Sarfraz Manzoor - My favourite album: Tunnel of Love by Bruce Springsteen | Music | guardian.co.uk
Listening to Tunnel of Love reminds me of what Bob Dylan said about his 1975 record Blood on the Tracks. “A lot of people tell me they enjoy that album,” Dylan said. “It’s hard for me to relate to that. You know, people enjoying that type of pain.” There is a fair amount of pain in Tunnel of Love – the dull gnawing pain of seeing life stray from the hoped for script. I love how Springsteen’s song-writing refuses to trade in certainties; in Cautious Man he sings about a man who “on his right hand (had) tattooed the word love and on his left hand was the word fear/and in which hand he held his fate was never clear”. When I first heard the album I was a chronically inexperienced teenager who knew of love only what I gleaned from the songs of Lionel Richie and Foreigner; it was through listening to Tunnel of Love that I first learned that boy meets girl was the beginning and not the end of the story.Rock music can sound hopelessly naïve as one enters adulthood; songs become vehicles for nostalgic time travel.
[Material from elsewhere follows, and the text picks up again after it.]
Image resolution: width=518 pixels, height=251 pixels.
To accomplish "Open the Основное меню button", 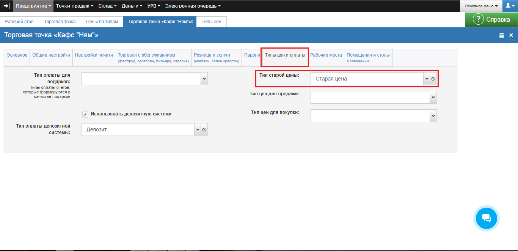I will pos(481,6).
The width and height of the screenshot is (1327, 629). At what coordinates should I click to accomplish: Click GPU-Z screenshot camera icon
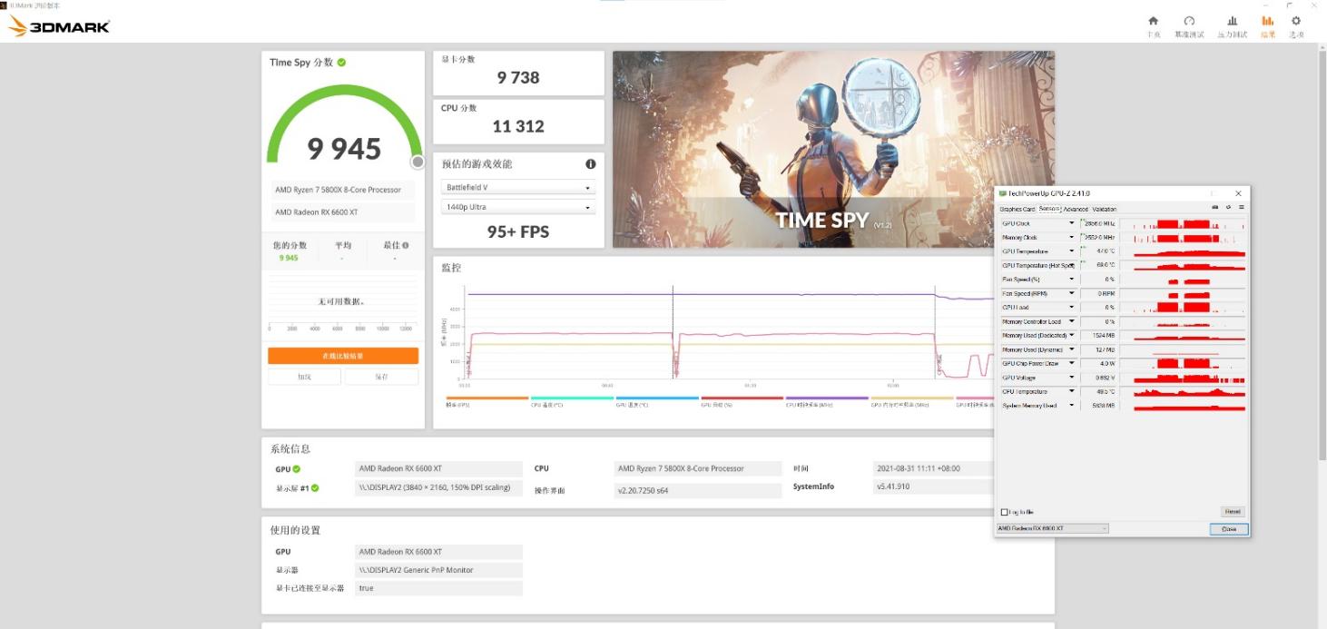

The genius of Tunnel of Love is that its themes have become more pertinent with time; adulthood is after all a process of accepting the absence of absolute certainty and Tunnel of Love is a record riddled with doubt and the impossibility of truly knowing oneself or those to whom we entrust our love: in the words of Brilliant Disguise: “God have mercy on the man who doubts what he’s sure of.” I know of no other album that has better captured the messy three dimensional reality of relationships.
Top three of Springsteen’s albums. Cathartic for me.